Stored items
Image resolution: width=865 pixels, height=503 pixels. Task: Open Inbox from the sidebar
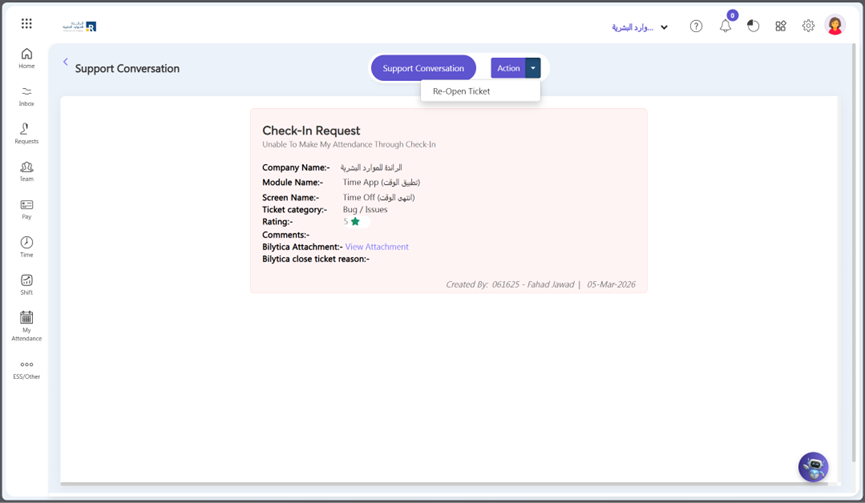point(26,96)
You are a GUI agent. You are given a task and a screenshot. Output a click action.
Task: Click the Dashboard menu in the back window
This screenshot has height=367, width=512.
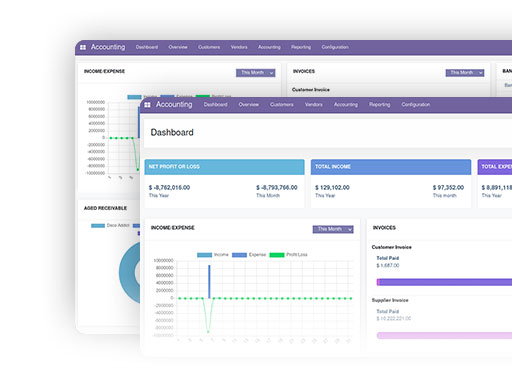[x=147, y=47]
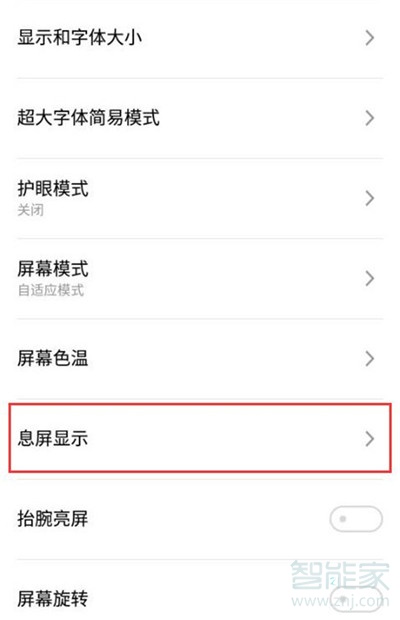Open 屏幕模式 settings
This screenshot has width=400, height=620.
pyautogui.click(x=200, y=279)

WHAT TO PRODUCE
Each line from the one with "Task: Click the" through the end of the entries should be reproduced exactly. Leave out the pictures.

WRITTEN ANSWER
Task: Click the Dashboard menu in the back window
This screenshot has height=367, width=512.
[x=147, y=47]
Open 屏幕模式 settings
This screenshot has width=400, height=620.
pyautogui.click(x=200, y=279)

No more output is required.